Not sure about you, but some objects appeal to me more than others. There are objects that are interesting just looking at them. And such an object is a fan guard. They come in different shapes and sizes.
I’ve always liked those ceiling fans. They have a nostalgic touch to them. They’ve stood the test of time. These ventilators originated in the early 1860s and 1870s in the United States. Those first rotating ceiling fans didn’t have an electric motor but were powered by a turbine and a stream of running water. These systems were able to serve several fan units. According to WikiPedia the first electric ceiling ventilator was invented by Philip Diehl in 1882.
In 1909 in Japan, the company KDK, part of today’s Panasonic Corporation, invented a way to mass-produce electric fans for home use. Later on in the 1940s, India became the world’s largest manufacturer of electric ceiling fans. Those were mainly sold mainly in India, Asia, and the Middle East. And in the 1950s they started producing stand and table fans.
Repurposed fan guard
So here we are, fast forward more then half a century and those fans are still sold. Of course newer, better and restyled. But still the same concept.
One type of fan that inspires upcycle designers is a table fan with a protective cage or fan guard. These guards are made out of metal rods. When you look at these cage it’s almost a design object by itself.
Regular visitors of upcycleDZINE will know that I’ve written several posts about these type of fans. Have a look at Stool Zero by KaCaMa, Lamp Fan by Fantasized or Dual Fan Lamps by T.O.M.T.™. All beautiful upcycle design pieces.
Fan guard serves as storage
And today I’m adding another upcycle design that repurposes a fan or ventilator guard. This time it’s a design called VETA by Arnaud Sarteur, interior/industrial designer living in Buenos Aires, Argentina.

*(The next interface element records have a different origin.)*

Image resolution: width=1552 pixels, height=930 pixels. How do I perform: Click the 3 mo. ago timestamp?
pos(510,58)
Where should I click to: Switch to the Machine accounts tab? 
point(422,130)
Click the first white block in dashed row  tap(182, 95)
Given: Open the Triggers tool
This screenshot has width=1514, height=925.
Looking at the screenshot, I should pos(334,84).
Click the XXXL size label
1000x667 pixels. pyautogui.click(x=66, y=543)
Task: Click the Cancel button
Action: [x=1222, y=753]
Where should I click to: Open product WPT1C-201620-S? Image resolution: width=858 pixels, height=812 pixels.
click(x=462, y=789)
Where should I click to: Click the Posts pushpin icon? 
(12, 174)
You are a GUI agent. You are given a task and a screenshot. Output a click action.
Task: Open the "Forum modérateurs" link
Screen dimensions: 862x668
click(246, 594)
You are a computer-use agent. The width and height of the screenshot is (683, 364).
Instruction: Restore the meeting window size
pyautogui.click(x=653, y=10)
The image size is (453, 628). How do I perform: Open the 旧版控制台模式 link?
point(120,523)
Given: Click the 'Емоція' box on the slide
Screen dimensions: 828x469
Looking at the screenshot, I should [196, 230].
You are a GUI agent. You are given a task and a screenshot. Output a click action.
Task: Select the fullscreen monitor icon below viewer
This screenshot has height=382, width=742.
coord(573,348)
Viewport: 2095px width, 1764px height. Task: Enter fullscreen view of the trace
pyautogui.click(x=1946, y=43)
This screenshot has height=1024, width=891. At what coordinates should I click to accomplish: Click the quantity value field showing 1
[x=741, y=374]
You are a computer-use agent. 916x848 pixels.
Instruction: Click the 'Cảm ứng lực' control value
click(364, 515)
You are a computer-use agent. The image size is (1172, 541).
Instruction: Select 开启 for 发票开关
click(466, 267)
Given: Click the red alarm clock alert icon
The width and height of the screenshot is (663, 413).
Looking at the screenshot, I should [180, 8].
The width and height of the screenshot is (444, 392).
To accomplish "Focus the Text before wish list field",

He took a different look at a fan guard and thought it resembled some sort of box. Looking at the volume and the constructive system, it isn’t strange to see it as a space to store things. Some sort of container.
Because of the open structure of the fan guard, you’re able to see what’s in it. And that’s quite a fun and functional aspect of these VETA tables.
ultifunctional side table
VETA comes in several models. There’s a side table version with a lid to support objects. A second one has an iron mesh dish that fits in the top opening of the guard. This way it can be used as a dish or bowl to put or display things. And the third version has two guards on top of each other. This way it’s a double box to store things in.
The thing that I really like about VETA is the fact that it’s a multifunctional table. You can use it as a side table or as an object to showcase items or to store stuff in. Whatever you choose, this upcycle design side table will be a nice addition to a room.